Since different assets have different risks and market fluctuations, proper asset allocation insulates the entire portfolio from the ups and downs of one single class of assets.

Combining Different Assets

The assets that a fund / portfolio is invested in, will also reveal the suitability of the solution as each asset class has its own qualities and the combination of asset classes are carefully considered by portfolio managers. Medium to long-term funds / portfolios will have a much larger exposure to equities and property, compared to short-term funds / portfolios, as they are growth assets and carry a higher risk profile. Funds / portfolios geared for the short-term will consist mainly of interest bearing and fixed income instruments, as growth assets (like equities and property) are too volatile.

 

Diversification

Diversifying across different asset classes, jurisdictions, industries, companies or sectors brings down the risk of a portfolio and ensures that “not all is lost” when for instance a specific sector plummets.

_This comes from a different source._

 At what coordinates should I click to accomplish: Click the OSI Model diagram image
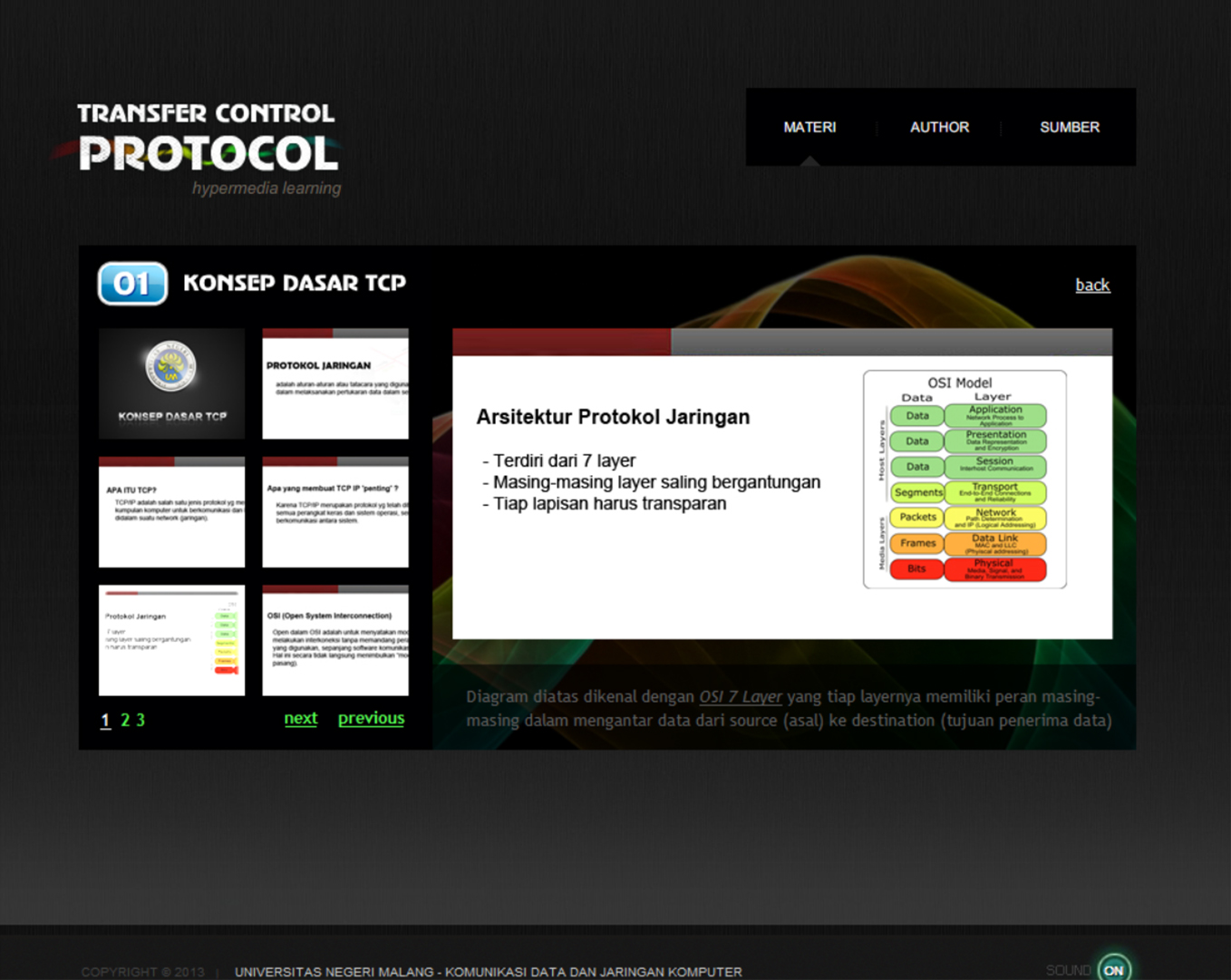[x=964, y=480]
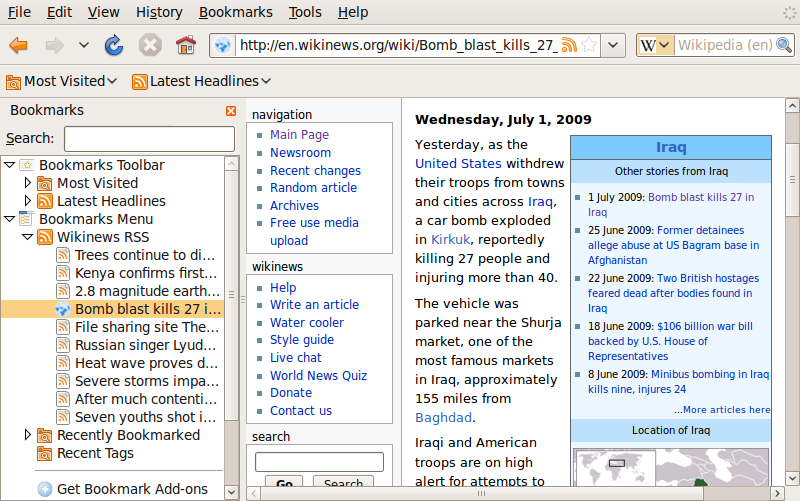Click the bookmark star icon in address bar
The image size is (800, 501).
(590, 45)
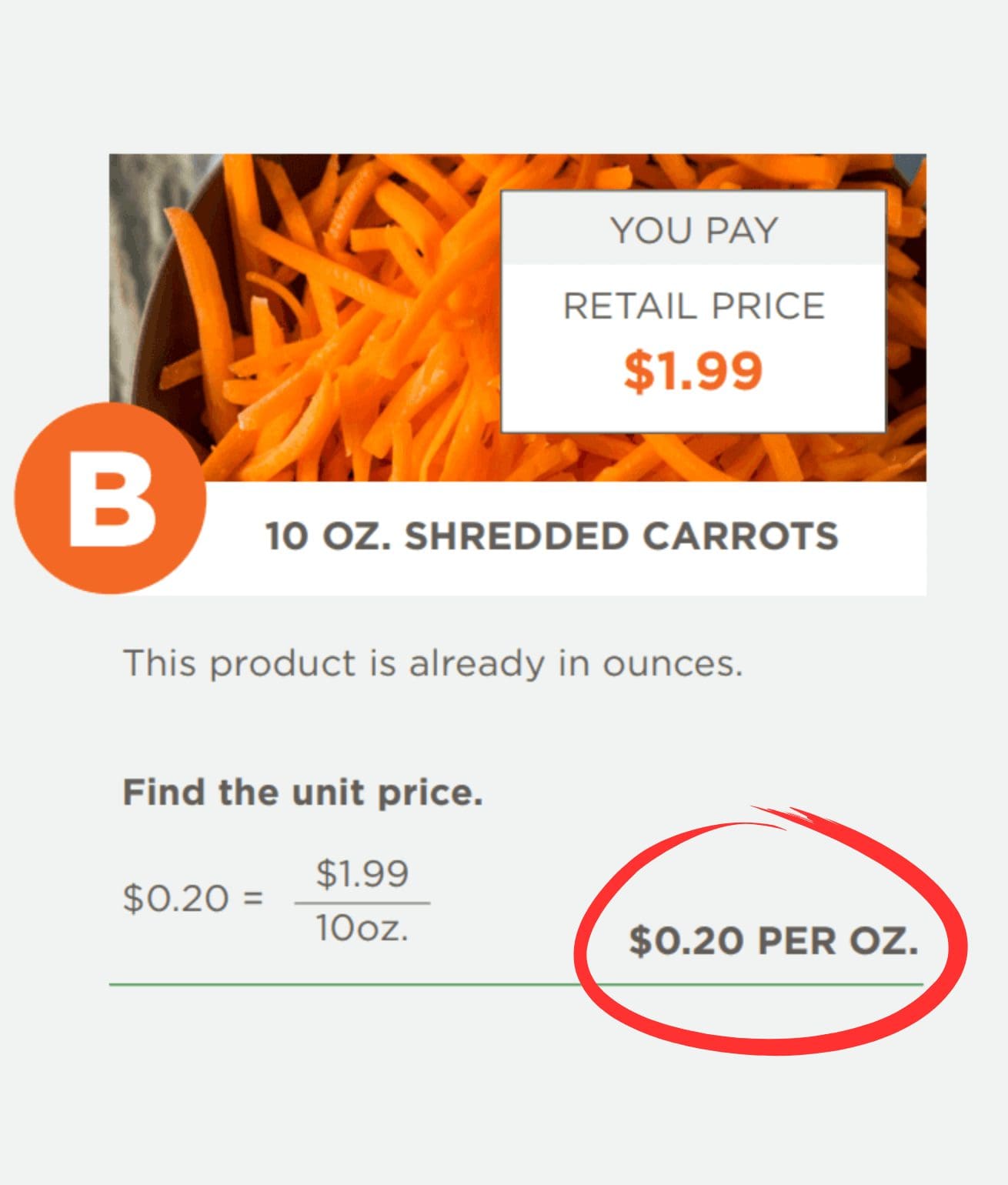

True diversification is therefore measured when looking at correlation – how did the different assets behave in relation to one another? YPG Session 3 video

 

Correlation

Correlation examines the relationship between various assets and how they move in relation to one another. In other words, we can predict the movement of one asset by looking at the movement of another asset. There are different correlations: the assets can move together exactly, move similarly but not exactly the same, the movement of the one is not influenced by another asset, they move totally opposite and lastly, opposite movement but not exactly opposite.

A well correlated portfolio is key to successful investing and generating a good return, without taking any unnecessary risk. 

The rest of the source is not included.